(Collected data entries)
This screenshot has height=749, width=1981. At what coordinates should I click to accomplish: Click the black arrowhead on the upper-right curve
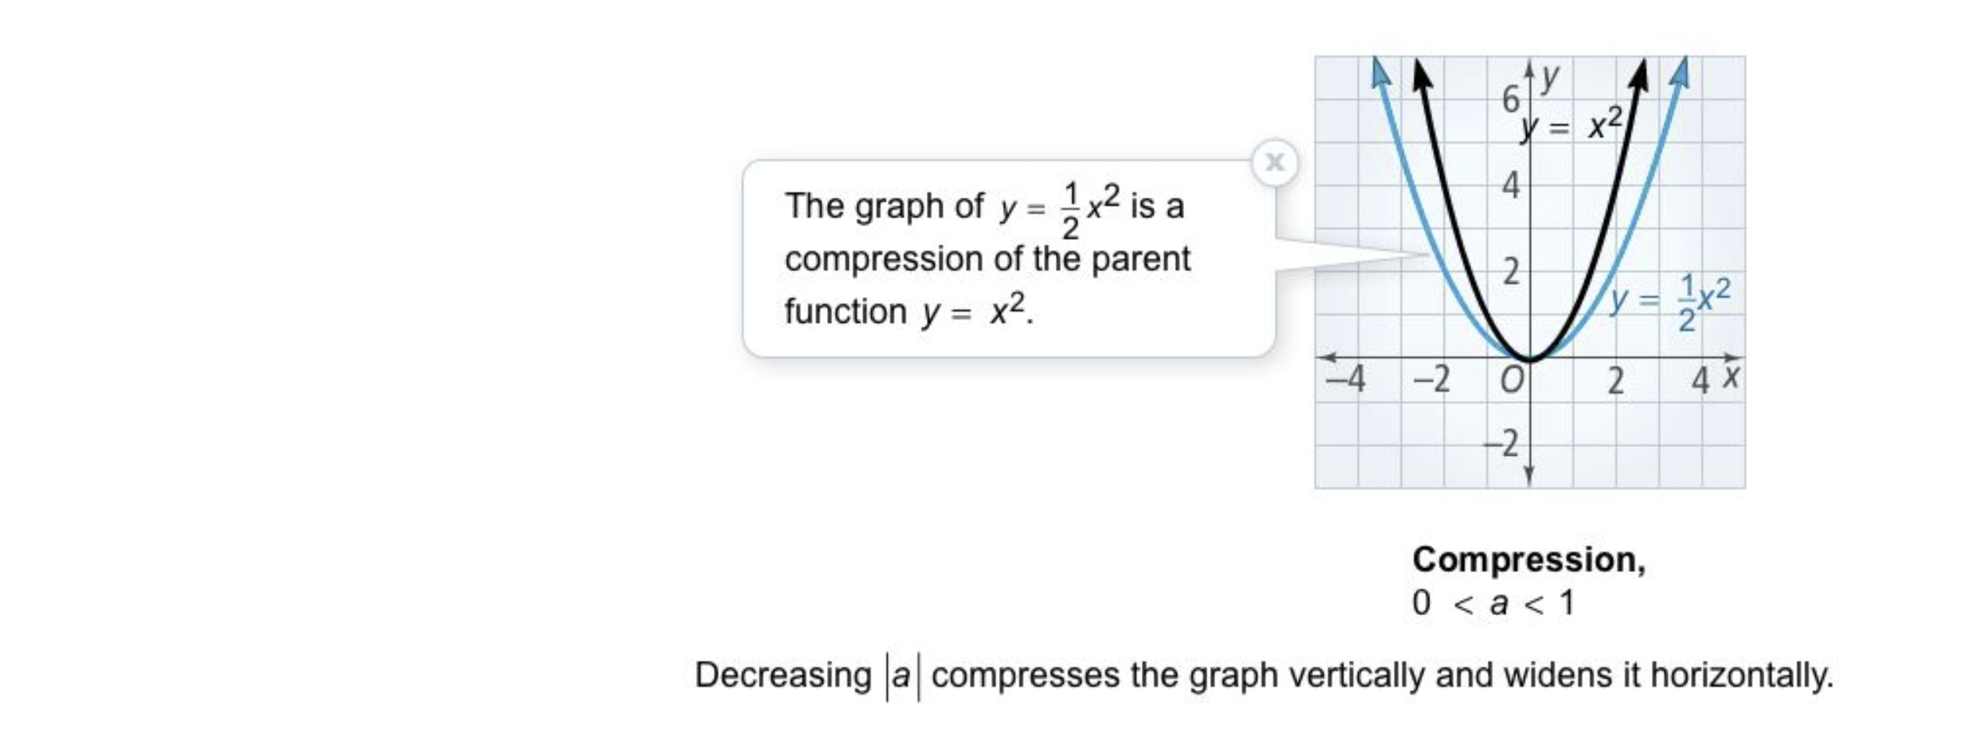pos(1638,75)
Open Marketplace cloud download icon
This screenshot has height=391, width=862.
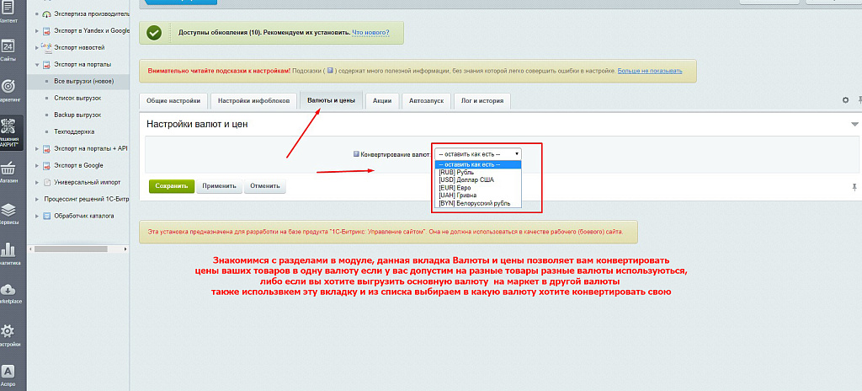tap(8, 290)

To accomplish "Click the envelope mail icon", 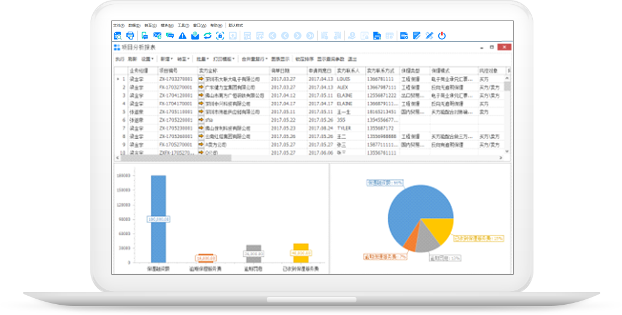I will click(x=157, y=36).
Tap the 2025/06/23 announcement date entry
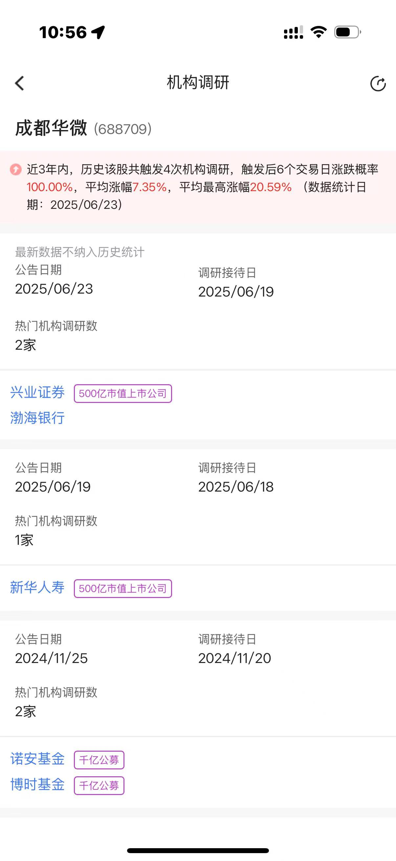The image size is (396, 861). tap(54, 289)
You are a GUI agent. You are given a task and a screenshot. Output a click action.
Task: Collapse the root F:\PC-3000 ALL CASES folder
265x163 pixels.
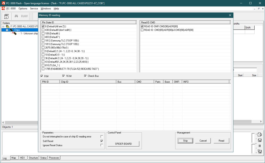[x=3, y=26]
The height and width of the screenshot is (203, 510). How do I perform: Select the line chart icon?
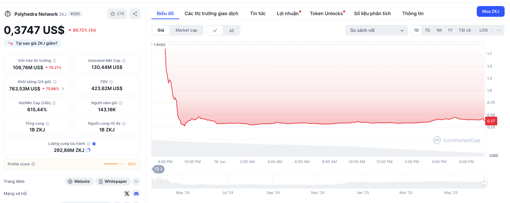(215, 30)
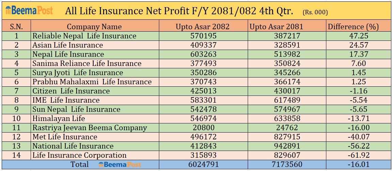Select the Company Name column header
Image resolution: width=392 pixels, height=171 pixels.
[94, 27]
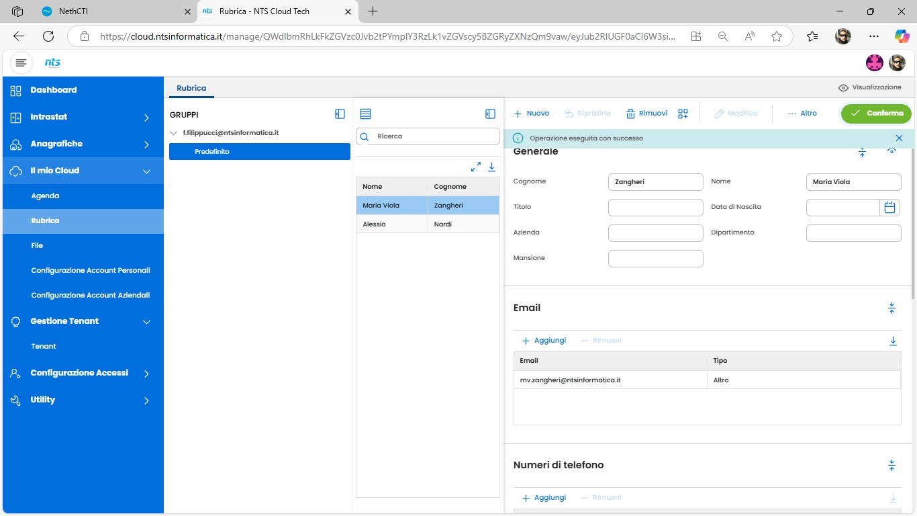917x516 pixels.
Task: Close the success notification banner
Action: (x=899, y=138)
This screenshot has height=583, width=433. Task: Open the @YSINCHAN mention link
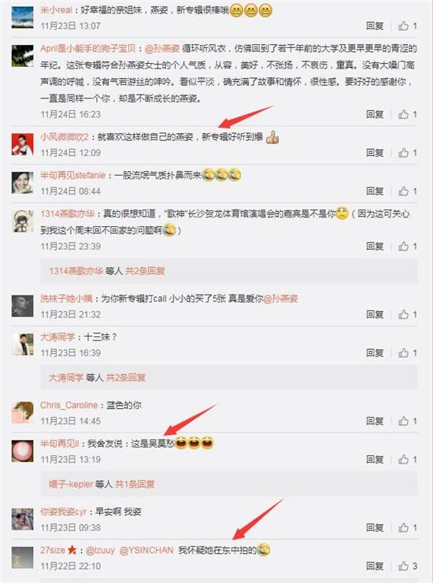[x=146, y=550]
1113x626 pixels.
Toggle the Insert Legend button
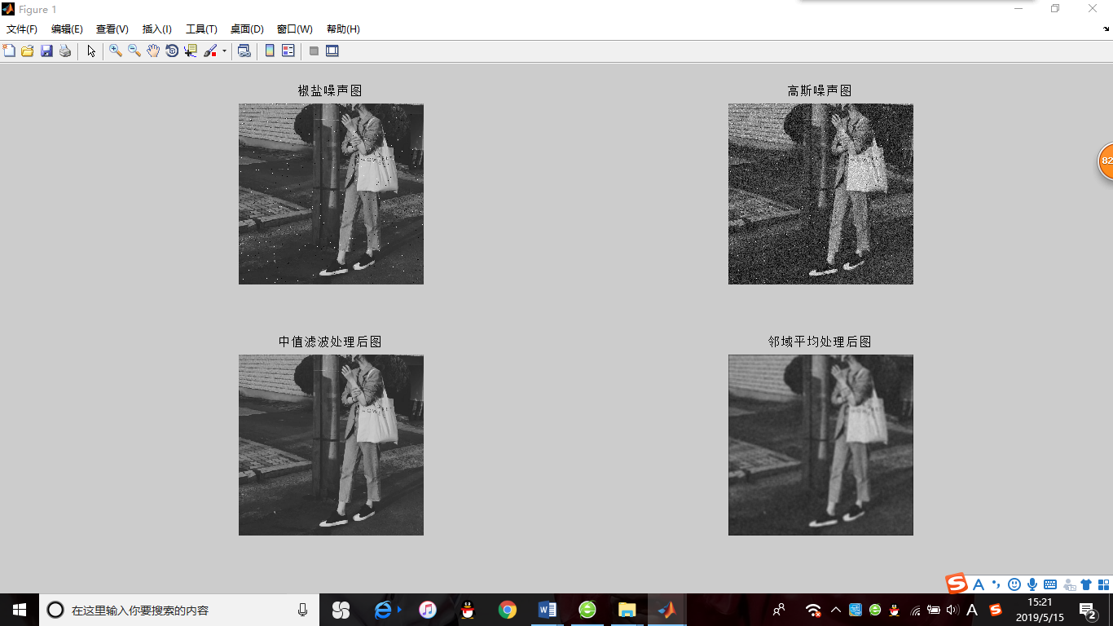(288, 51)
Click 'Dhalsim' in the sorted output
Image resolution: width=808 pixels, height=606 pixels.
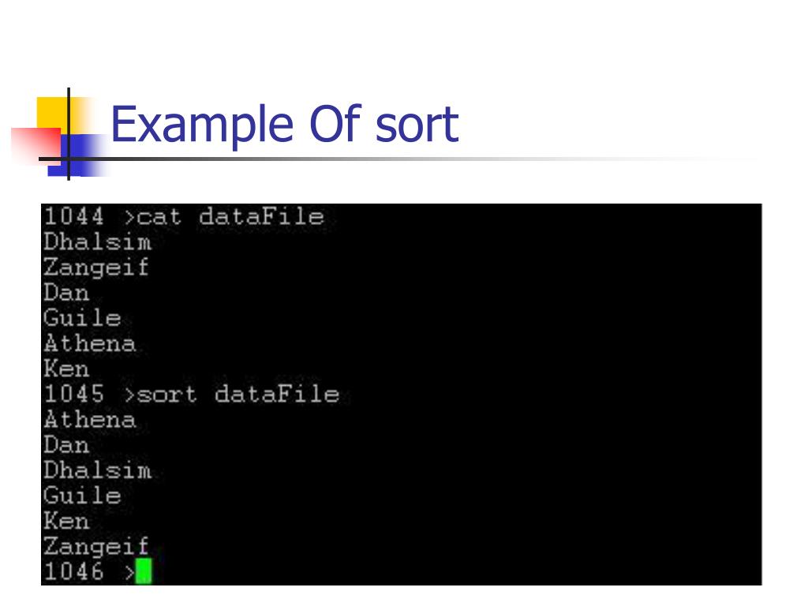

**Your objective**
Write out exactly the lines from the one containing "The height and" to the last line of the records above, both included, and leave out any pictures.

**Response area**
The height and width of the screenshot is (203, 510). How do I perform: Select the line chart icon?
(215, 30)
Select the Company Name column header
Image resolution: width=392 pixels, height=171 pixels.
[94, 27]
917x516 pixels.
Task: Close the success notification banner
Action: (x=899, y=138)
This screenshot has height=583, width=433. Task: Open the @YSINCHAN mention link
[x=146, y=550]
1113x626 pixels.
Toggle the Insert Legend button
(288, 51)
Click 'Dhalsim' in the sorted output
Image resolution: width=808 pixels, height=606 pixels.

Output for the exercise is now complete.